### Problem details
Every line from the one containing "This screenshot has height=293, width=479." to the end of the data below should be copied exactly, but pictures should not.

========

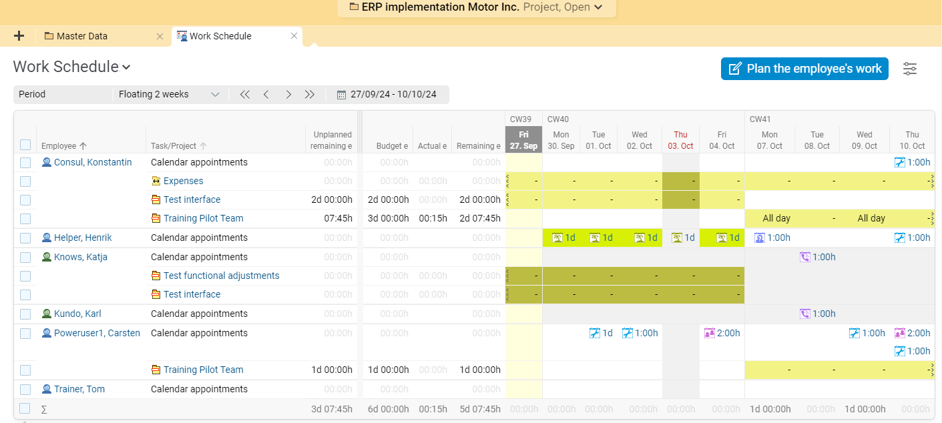Click the calendar icon beside the date range
The image size is (942, 423).
[342, 94]
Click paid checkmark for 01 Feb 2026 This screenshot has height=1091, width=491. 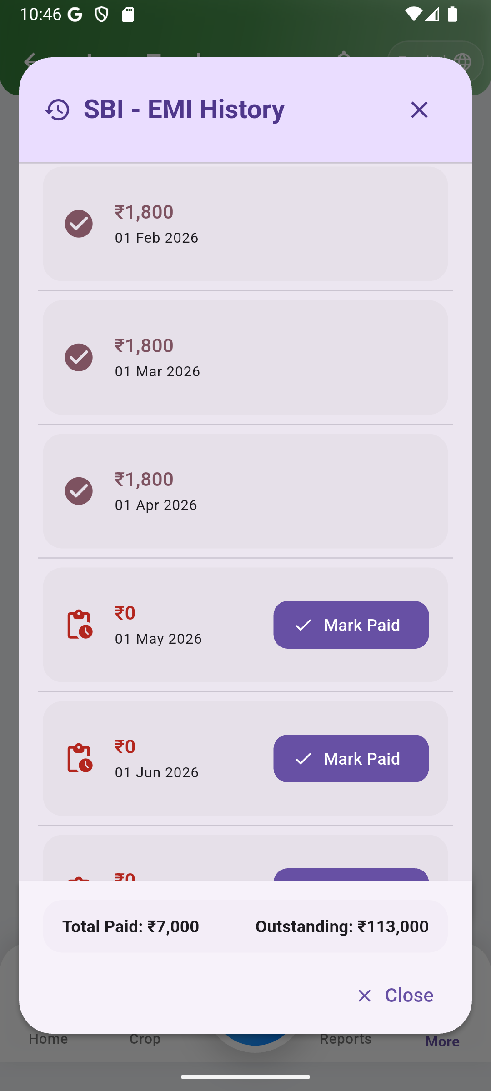(x=79, y=224)
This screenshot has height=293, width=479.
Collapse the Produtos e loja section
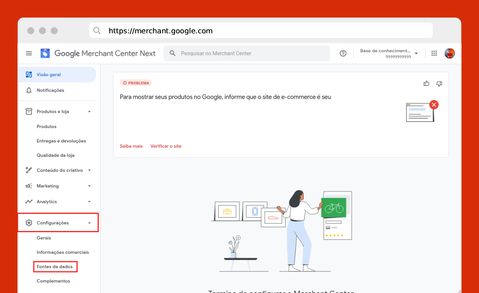[89, 112]
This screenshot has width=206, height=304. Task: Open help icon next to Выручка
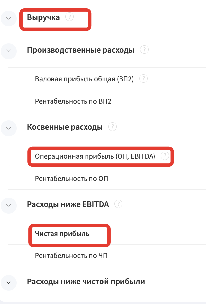pos(69,17)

========

### Written response
This screenshot has height=293, width=479.
Collapse the Produtos e loja section
[89, 112]
This screenshot has width=206, height=304. Task: Open help icon next to Выручка
pos(69,17)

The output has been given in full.